**Task brief**: Swap "Lisää ostoskoriin" for "Osta nyt" wherever it occurs in the records below, and reproduce all the lines with nothing else changed.

**Extracted data entries**:
--*--

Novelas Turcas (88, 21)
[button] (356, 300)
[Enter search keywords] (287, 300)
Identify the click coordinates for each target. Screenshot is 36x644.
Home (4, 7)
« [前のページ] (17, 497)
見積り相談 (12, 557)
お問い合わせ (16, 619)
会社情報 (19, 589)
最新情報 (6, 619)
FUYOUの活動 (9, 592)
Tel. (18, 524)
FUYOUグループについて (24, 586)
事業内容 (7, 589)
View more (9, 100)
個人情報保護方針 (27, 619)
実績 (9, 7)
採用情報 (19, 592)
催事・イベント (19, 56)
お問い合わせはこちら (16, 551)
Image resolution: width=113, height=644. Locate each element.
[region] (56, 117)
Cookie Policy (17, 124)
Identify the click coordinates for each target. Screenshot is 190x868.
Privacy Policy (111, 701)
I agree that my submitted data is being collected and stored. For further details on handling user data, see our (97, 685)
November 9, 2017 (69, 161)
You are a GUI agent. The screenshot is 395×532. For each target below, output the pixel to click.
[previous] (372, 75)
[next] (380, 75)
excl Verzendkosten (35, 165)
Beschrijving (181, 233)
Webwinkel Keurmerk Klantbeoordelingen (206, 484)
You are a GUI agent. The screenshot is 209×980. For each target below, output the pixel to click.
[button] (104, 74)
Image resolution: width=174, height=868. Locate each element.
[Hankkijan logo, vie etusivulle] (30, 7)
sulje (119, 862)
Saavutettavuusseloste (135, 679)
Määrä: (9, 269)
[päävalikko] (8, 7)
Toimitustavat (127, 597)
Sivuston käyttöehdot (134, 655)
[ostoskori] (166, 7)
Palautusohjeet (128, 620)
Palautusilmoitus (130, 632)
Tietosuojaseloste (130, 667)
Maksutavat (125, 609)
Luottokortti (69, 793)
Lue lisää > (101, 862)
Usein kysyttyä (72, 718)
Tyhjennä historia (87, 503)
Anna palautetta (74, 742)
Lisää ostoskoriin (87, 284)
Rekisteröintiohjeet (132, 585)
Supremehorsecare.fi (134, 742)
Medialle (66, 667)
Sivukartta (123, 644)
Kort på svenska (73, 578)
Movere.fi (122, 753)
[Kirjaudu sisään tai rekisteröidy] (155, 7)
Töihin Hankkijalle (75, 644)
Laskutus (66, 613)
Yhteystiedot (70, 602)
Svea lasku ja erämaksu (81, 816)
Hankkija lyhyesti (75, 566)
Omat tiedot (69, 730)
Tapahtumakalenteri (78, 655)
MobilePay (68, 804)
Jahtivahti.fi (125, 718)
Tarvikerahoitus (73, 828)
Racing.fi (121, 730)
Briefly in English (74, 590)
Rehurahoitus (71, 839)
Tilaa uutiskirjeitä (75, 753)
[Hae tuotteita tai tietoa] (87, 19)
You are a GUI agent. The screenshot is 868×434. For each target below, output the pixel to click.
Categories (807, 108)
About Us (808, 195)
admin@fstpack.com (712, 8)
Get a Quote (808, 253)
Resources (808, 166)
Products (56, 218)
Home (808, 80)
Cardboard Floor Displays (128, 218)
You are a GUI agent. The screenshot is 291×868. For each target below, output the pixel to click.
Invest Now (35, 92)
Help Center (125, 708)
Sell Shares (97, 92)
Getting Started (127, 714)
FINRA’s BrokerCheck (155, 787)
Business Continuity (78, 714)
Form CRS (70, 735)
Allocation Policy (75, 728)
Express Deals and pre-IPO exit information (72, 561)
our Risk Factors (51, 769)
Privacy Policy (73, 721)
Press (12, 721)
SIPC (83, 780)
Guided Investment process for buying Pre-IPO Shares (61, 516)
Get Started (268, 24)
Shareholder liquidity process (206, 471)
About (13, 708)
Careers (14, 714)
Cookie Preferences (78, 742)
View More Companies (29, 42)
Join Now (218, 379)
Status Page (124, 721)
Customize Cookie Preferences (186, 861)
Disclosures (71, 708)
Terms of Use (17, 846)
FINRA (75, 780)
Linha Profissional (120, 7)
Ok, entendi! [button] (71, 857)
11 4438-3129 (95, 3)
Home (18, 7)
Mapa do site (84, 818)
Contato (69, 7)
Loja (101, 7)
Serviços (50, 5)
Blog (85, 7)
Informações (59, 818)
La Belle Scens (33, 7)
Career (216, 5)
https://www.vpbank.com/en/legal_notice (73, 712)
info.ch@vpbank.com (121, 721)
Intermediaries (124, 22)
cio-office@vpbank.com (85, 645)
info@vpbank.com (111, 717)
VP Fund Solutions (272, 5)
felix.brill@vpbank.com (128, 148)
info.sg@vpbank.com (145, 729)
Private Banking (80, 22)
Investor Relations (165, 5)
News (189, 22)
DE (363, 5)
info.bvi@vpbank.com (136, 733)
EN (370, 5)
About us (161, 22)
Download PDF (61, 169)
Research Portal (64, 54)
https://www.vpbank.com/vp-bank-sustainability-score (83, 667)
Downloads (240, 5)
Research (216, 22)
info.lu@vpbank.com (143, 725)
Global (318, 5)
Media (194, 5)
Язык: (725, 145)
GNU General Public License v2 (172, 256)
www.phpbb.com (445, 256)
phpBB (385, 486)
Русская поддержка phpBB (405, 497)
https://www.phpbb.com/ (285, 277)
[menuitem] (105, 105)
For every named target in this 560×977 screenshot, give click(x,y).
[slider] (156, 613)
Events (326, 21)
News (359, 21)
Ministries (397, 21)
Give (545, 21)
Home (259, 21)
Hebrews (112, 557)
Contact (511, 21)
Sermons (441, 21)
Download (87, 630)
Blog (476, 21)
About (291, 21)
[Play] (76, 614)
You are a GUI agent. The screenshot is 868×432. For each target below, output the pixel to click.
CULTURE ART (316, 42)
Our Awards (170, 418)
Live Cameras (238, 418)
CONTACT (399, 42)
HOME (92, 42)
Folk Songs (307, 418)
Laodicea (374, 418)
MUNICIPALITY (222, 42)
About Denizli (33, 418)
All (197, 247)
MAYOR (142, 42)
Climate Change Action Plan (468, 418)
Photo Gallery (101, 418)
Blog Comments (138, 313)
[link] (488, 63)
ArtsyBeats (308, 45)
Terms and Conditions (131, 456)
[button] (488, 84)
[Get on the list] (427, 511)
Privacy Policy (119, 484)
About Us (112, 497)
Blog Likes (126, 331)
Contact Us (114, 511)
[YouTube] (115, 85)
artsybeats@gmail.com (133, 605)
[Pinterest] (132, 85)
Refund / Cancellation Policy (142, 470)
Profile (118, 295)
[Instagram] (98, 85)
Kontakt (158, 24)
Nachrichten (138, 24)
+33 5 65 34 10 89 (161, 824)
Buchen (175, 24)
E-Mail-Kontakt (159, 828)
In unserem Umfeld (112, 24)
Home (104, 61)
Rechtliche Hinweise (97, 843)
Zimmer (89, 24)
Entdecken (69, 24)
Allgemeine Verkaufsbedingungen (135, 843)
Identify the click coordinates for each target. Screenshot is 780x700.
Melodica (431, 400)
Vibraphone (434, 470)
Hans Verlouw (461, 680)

--*--

**Expected output**:
Novelas Turcas (88, 21)
[button] (356, 300)
[Enter search keywords] (287, 300)
Identify the click coordinates for each target. Screenshot is 36x644.
Home (4, 7)
« [前のページ] (17, 497)
見積り相談 (12, 557)
お問い合わせ (16, 619)
会社情報 (19, 589)
最新情報 (6, 619)
FUYOUの活動 (9, 592)
Tel. (18, 524)
FUYOUグループについて (24, 586)
事業内容 (7, 589)
View more (9, 100)
個人情報保護方針 (27, 619)
実績 (9, 7)
採用情報 (19, 592)
催事・イベント (19, 56)
お問い合わせはこちら (16, 551)
Image resolution: width=113, height=644. Locate each element.
[region] (56, 117)
Cookie Policy (17, 124)
Identify the click coordinates for each target. Screenshot is 190x868.
Privacy Policy (111, 701)
I agree that my submitted data is being collected and stored. For further details on handling user data, see our (97, 685)
November 9, 2017 (69, 161)
You are a GUI agent. The screenshot is 395×532. For each target below, output the pixel to click.
[previous] (372, 75)
[next] (380, 75)
excl Verzendkosten (35, 165)
Beschrijving (181, 233)
Webwinkel Keurmerk Klantbeoordelingen (206, 484)
You are a GUI agent. The screenshot is 209×980. For each target below, output the pixel to click.
[button] (104, 74)
Image resolution: width=174, height=868. Locate each element.
[Hankkijan logo, vie etusivulle] (30, 7)
sulje (119, 862)
Saavutettavuusseloste (135, 679)
Määrä: (9, 269)
[päävalikko] (8, 7)
Toimitustavat (127, 597)
Sivuston käyttöehdot (134, 655)
[ostoskori] (166, 7)
Palautusohjeet (128, 620)
Palautusilmoitus (130, 632)
Tietosuojaseloste (130, 667)
Maksutavat (125, 609)
Luottokortti (69, 793)
Lue lisää > (101, 862)
Usein kysyttyä (72, 718)
Tyhjennä historia (87, 503)
Anna palautetta (74, 742)
Osta nyt (87, 284)
Rekisteröintiohjeet (132, 585)
Supremehorsecare.fi (134, 742)
Medialle (66, 667)
Sivukartta (123, 644)
Kort på svenska (73, 578)
Movere.fi (122, 753)
[Kirjaudu sisään tai rekisteröidy] (155, 7)
Töihin Hankkijalle (75, 644)
Laskutus (66, 613)
Yhteystiedot (70, 602)
Svea lasku ja erämaksu (81, 816)
Hankkija lyhyesti (75, 566)
Omat tiedot (69, 730)
Tapahtumakalenteri (78, 655)
MobilePay (68, 804)
Jahtivahti.fi (125, 718)
Tarvikerahoitus (73, 828)
Racing.fi (121, 730)
Briefly in English (74, 590)
Rehurahoitus (71, 839)
Tilaa uutiskirjeitä (75, 753)
[Hae tuotteita tai tietoa] (87, 19)
You are a GUI agent. The screenshot is 868×434. For each target below, output the pixel to click.
Categories (807, 108)
About Us (808, 195)
admin@fstpack.com (712, 8)
Get a Quote (808, 253)
Resources (808, 166)
Products (56, 218)
Home (808, 80)
Cardboard Floor Displays (128, 218)
You are a GUI agent. The screenshot is 291×868. For each target below, output the pixel to click.
Invest Now (35, 92)
Help Center (125, 708)
Sell Shares (97, 92)
Getting Started (127, 714)
FINRA’s BrokerCheck (155, 787)
Business Continuity (78, 714)
Form CRS (70, 735)
Allocation Policy (75, 728)
Express Deals and pre-IPO exit information (72, 561)
our Risk Factors (51, 769)
Privacy Policy (73, 721)
Press (12, 721)
SIPC (83, 780)
Guided Investment process for buying Pre-IPO Shares (61, 516)
Get Started (268, 24)
Shareholder liquidity process (206, 471)
About (13, 708)
Careers (14, 714)
Cookie Preferences (78, 742)
View More Companies (29, 42)
Join Now (218, 379)
Status Page (124, 721)
Customize Cookie Preferences (186, 861)
Disclosures (71, 708)
Terms of Use (17, 846)
FINRA (75, 780)
Linha Profissional (120, 7)
Ok, entendi! [button] (71, 857)
11 4438-3129 (95, 3)
Home (18, 7)
Mapa do site (84, 818)
Contato (69, 7)
Loja (101, 7)
Serviços (50, 5)
Blog (85, 7)
Informações (59, 818)
La Belle Scens (33, 7)
Career (216, 5)
https://www.vpbank.com/en/legal_notice (73, 712)
info.ch@vpbank.com (121, 721)
Intermediaries (124, 22)
cio-office@vpbank.com (85, 645)
info@vpbank.com (111, 717)
VP Fund Solutions (272, 5)
felix.brill@vpbank.com (128, 148)
info.sg@vpbank.com (145, 729)
Private Banking (80, 22)
Investor Relations (165, 5)
News (189, 22)
DE (363, 5)
info.bvi@vpbank.com (136, 733)
EN (370, 5)
About us (161, 22)
Download PDF (61, 169)
Research Portal (64, 54)
https://www.vpbank.com/vp-bank-sustainability-score (83, 667)
Downloads (240, 5)
Research (216, 22)
info.lu@vpbank.com (143, 725)
Global (318, 5)
Media (194, 5)
Язык: (725, 145)
GNU General Public License v2 (172, 256)
www.phpbb.com (445, 256)
phpBB (385, 486)
Русская поддержка phpBB (405, 497)
https://www.phpbb.com/ (285, 277)
[menuitem] (105, 105)
For every named target in this 560×977 screenshot, give click(x,y).
[slider] (156, 613)
Events (326, 21)
News (359, 21)
Ministries (397, 21)
Give (545, 21)
Home (259, 21)
Hebrews (112, 557)
Contact (511, 21)
Sermons (441, 21)
Download (87, 630)
Blog (476, 21)
About (291, 21)
[Play] (76, 614)
You are a GUI agent. The screenshot is 868×432. For each target below, output the pixel to click.
CULTURE ART (316, 42)
Our Awards (170, 418)
Live Cameras (238, 418)
CONTACT (399, 42)
HOME (92, 42)
Folk Songs (307, 418)
Laodicea (374, 418)
MUNICIPALITY (222, 42)
About Denizli (33, 418)
All (197, 247)
MAYOR (142, 42)
Climate Change Action Plan (468, 418)
Photo Gallery (101, 418)
Blog Comments (138, 313)
[link] (488, 63)
ArtsyBeats (308, 45)
Terms and Conditions (131, 456)
[button] (488, 84)
[Get on the list] (427, 511)
Privacy Policy (119, 484)
About Us (112, 497)
Blog Likes (126, 331)
Contact Us (114, 511)
[YouTube] (115, 85)
artsybeats@gmail.com (133, 605)
[Pinterest] (132, 85)
Refund / Cancellation Policy (142, 470)
Profile (118, 295)
[Instagram] (98, 85)
Kontakt (158, 24)
Nachrichten (138, 24)
+33 5 65 34 10 89 (161, 824)
Buchen (175, 24)
E-Mail-Kontakt (159, 828)
In unserem Umfeld (112, 24)
Home (104, 61)
Rechtliche Hinweise (97, 843)
Zimmer (89, 24)
Entdecken (69, 24)
Allgemeine Verkaufsbedingungen (135, 843)
Identify the click coordinates for each target. Screenshot is 780x700.
Melodica (431, 400)
Vibraphone (434, 470)
Hans Verlouw (461, 680)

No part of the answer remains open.